Logistic Regression Models

  • We can’t model the dichotomous (two-category) response directly using the linear model.

  • Instead, we ‘LINK’ our binary response to our predictor variables using a link function.

  • The underlying math is interesting, but not needed for this course.

Probability and Odds

  • In order to understand logistic regression models, it is helpful to know:

    • The differences between Probability and Odds

    • How to convert Probability to Odds and vise versa

    • How to convert Log Odds to probability using exp OR plogis function

  • We cover these concepts FIRST, because:

    • Log Odds, LN(ODDS), is the link (link function)

    • This function LINKS our two category response, Y, to our predictor (X) variables:

  • If we understand this link, then we can understand and interpret Logistic Regression analyses.

Probability and Odds are NOT the same!

Odds are often used incorrectly!

This news item indicates that the PROBABILITY of survival is 95.7%

Odds of Survival \(≠\) Prob. of Survival = P(Survival)


\[ Odds(Survival) = \frac{P(Survival)}{1-P(Survival)} = ? \]

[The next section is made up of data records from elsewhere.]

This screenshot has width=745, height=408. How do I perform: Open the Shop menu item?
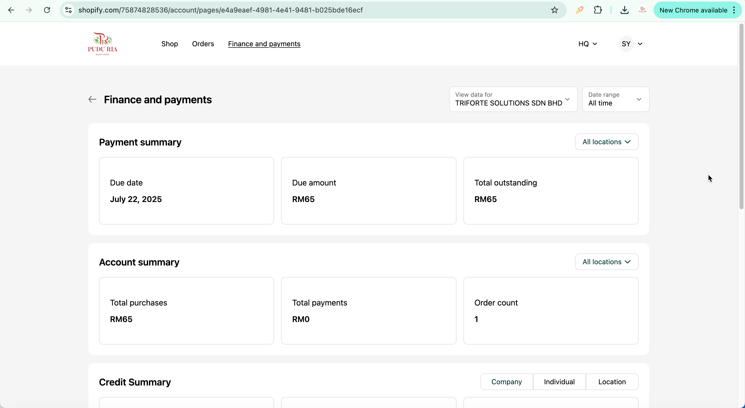[x=169, y=44]
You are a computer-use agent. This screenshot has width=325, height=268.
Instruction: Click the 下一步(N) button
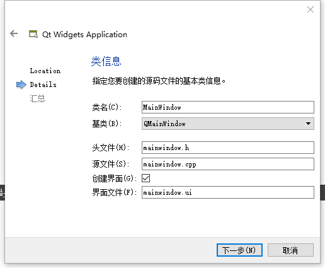239,250
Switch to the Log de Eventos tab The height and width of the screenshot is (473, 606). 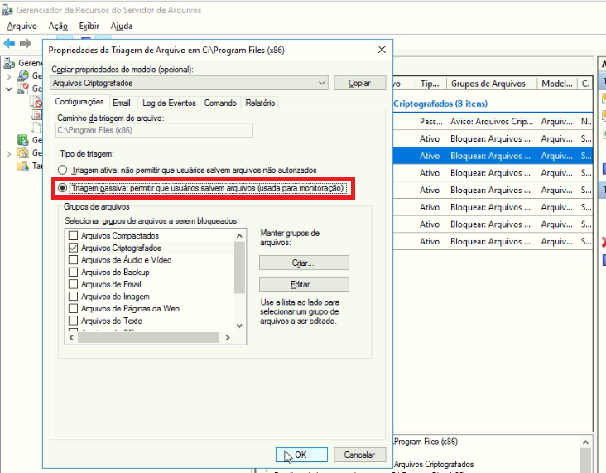pyautogui.click(x=169, y=103)
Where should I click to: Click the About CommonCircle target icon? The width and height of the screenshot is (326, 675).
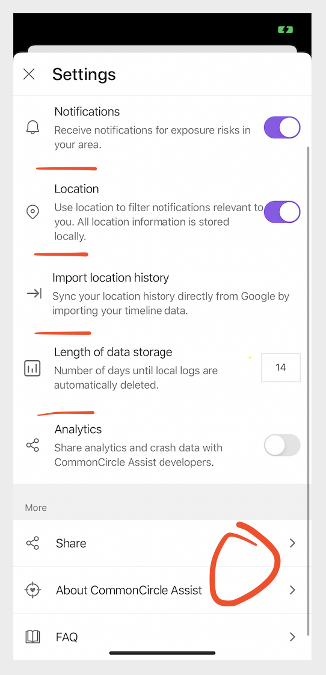(32, 590)
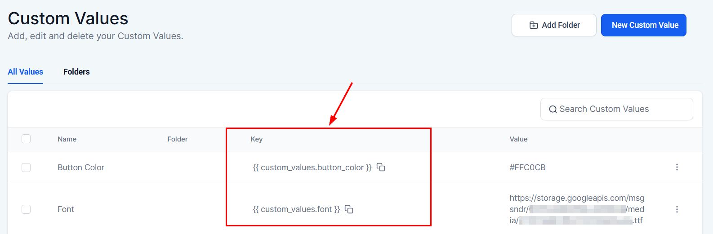Viewport: 713px width, 234px height.
Task: Copy the custom_values.font key
Action: pos(349,209)
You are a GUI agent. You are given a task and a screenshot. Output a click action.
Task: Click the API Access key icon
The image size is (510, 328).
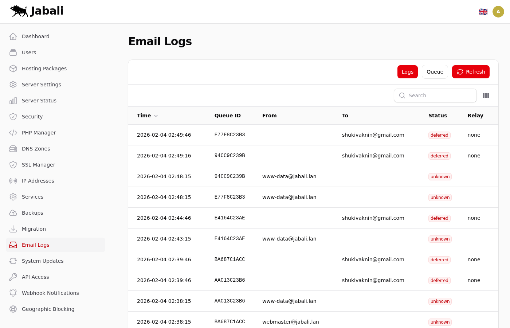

Note: This question is in HW 8

Dice Example

The probability of any side of the die is 1/6:

\[P(1) = P(2) = P(3) = P(4) = P(5) = P(6) = 1/6 \]


The Odds of any side, e.g. rolling a 2 is as follows:

\[ Odds(2) = \frac{P(2)}{1-P(2)} = \frac{\frac{1}{6}}{1-\frac{1}{6}} = \frac{\frac{1}{6}}{\frac{5}{6}} = \frac{1}{5} \]

💥 Lecture 18 In-class Exercises - Q2 and Q3💥

Session ID: bua345s24

Question 2

The probability(p) of rolling a 3 or higher with a single die is 4/6 or 2/3, i.e., \(P(3,4,5,6) = \frac{2}{3}\).

What are the ODDS of rolling a 3 or higher?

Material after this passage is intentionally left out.